▸ **Element and text position data**
↓

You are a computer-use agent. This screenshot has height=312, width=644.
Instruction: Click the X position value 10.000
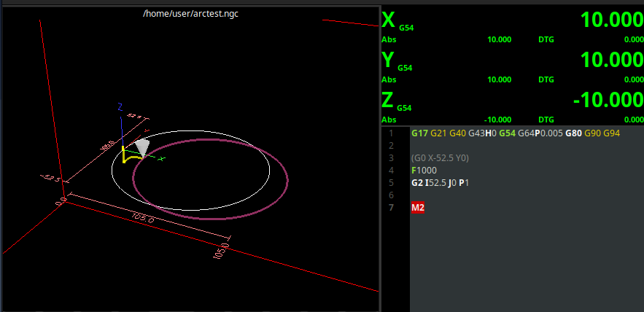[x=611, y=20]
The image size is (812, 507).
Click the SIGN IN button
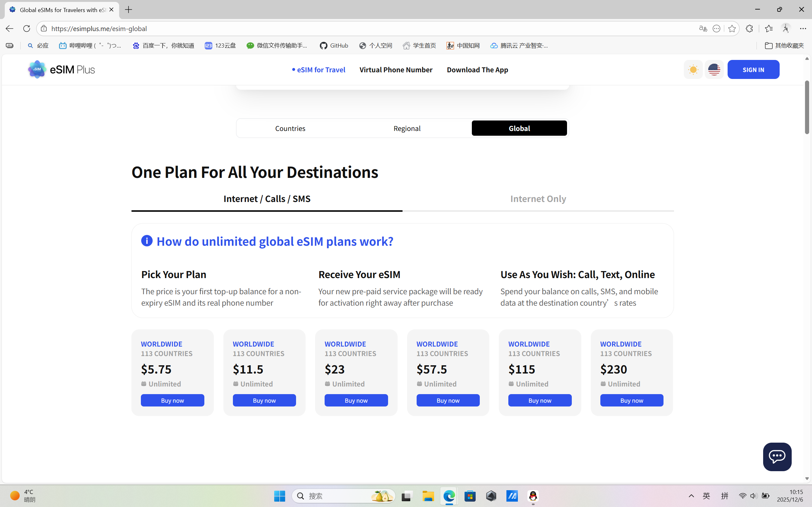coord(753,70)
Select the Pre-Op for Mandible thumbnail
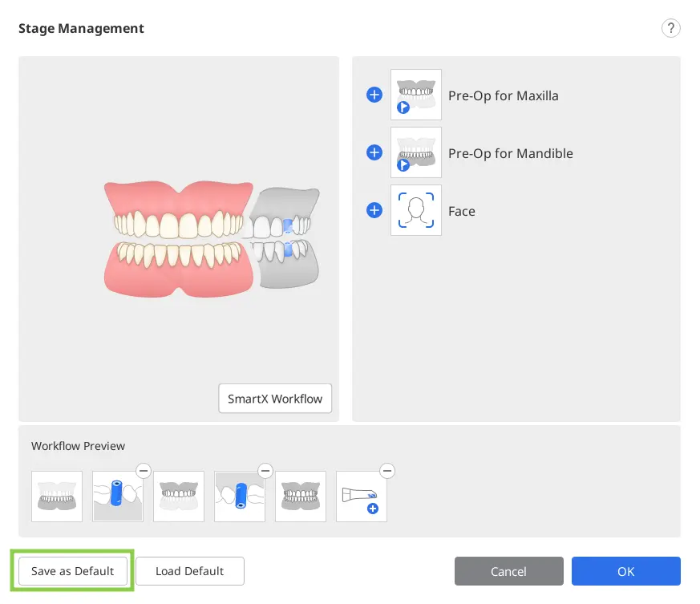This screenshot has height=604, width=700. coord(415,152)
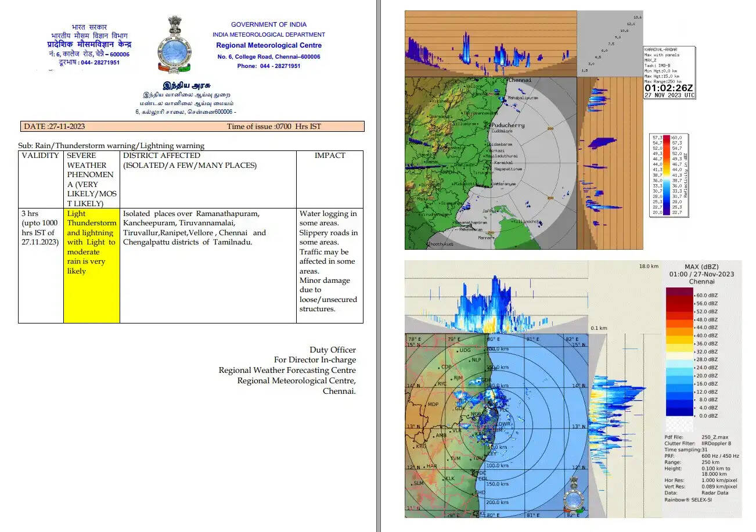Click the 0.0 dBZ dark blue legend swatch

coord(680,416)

↑
↓

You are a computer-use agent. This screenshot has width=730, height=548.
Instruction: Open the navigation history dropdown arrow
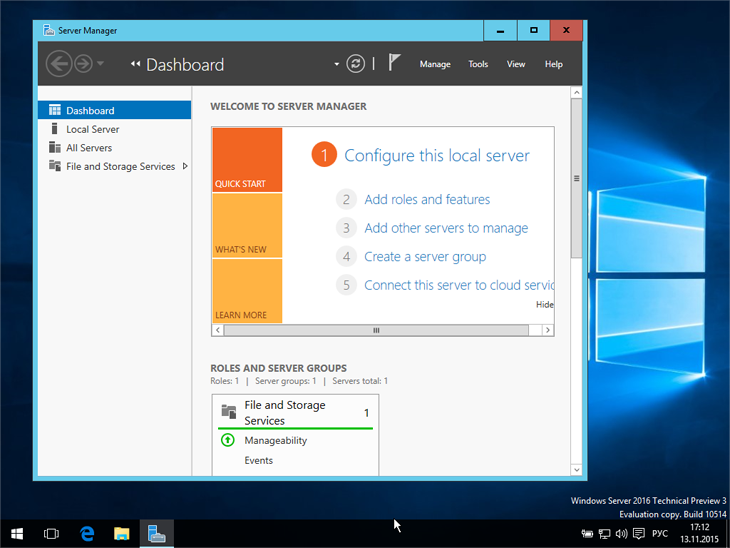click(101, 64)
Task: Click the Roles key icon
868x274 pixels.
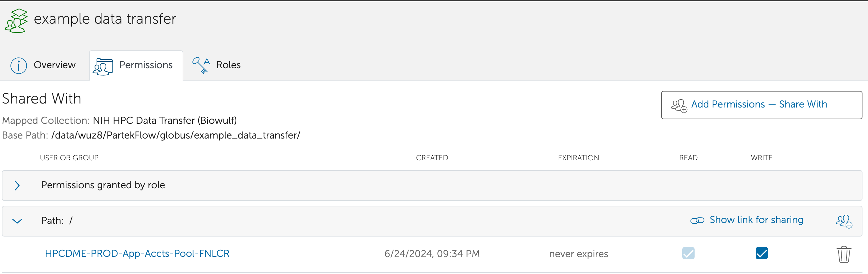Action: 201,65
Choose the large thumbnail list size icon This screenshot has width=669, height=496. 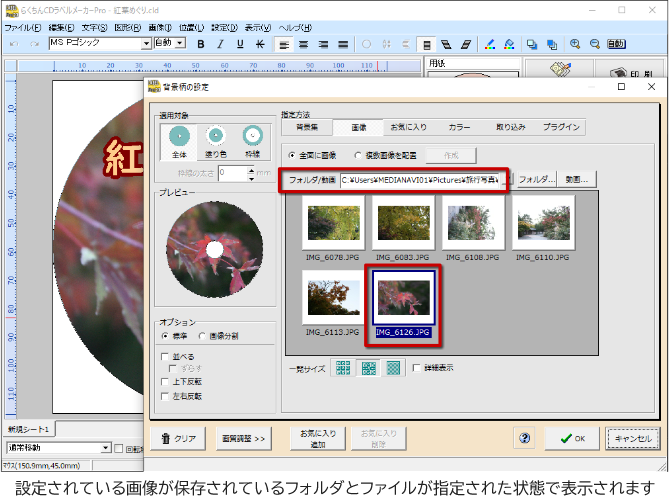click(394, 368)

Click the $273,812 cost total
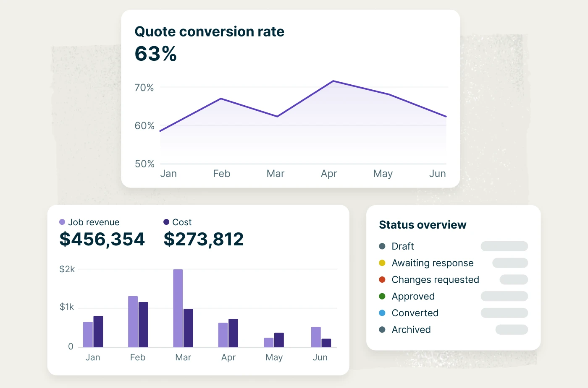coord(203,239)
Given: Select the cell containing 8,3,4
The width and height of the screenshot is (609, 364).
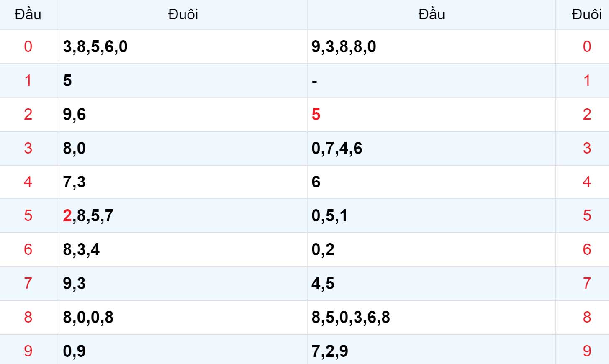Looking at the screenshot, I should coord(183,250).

↑

▸ **Short problem**
Starting at the line that contains "has height=312, width=644." and ending after the line that contains "coord(680,416)", give the records as a JSON list of strings with one string per line and blank lines omitted. Leave the pictures out.

▸ **Task result**
[
  "You are a computer-use agent. This screenshot has height=312, width=644.",
  "Instruction: Click the X position value 10.000",
  "[x=611, y=20]",
  "The image size is (812, 507).",
  "Click the SIGN IN button",
  "coord(753,70)",
  "Select the Pre-Op for Mandible thumbnail",
  "This screenshot has height=604, width=700. coord(415,152)",
  "Click the 0.0 dBZ dark blue legend swatch",
  "coord(680,416)"
]